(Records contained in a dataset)

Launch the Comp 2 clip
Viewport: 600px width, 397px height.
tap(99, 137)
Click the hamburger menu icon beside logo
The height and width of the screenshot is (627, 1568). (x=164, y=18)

Task description: Every single record must be transcribed exactly as it stands.

Problem solution:
Launch the Comp 2 clip
Viewport: 600px width, 397px height.
tap(99, 137)
Click the hamburger menu icon beside logo
The height and width of the screenshot is (627, 1568). (x=164, y=18)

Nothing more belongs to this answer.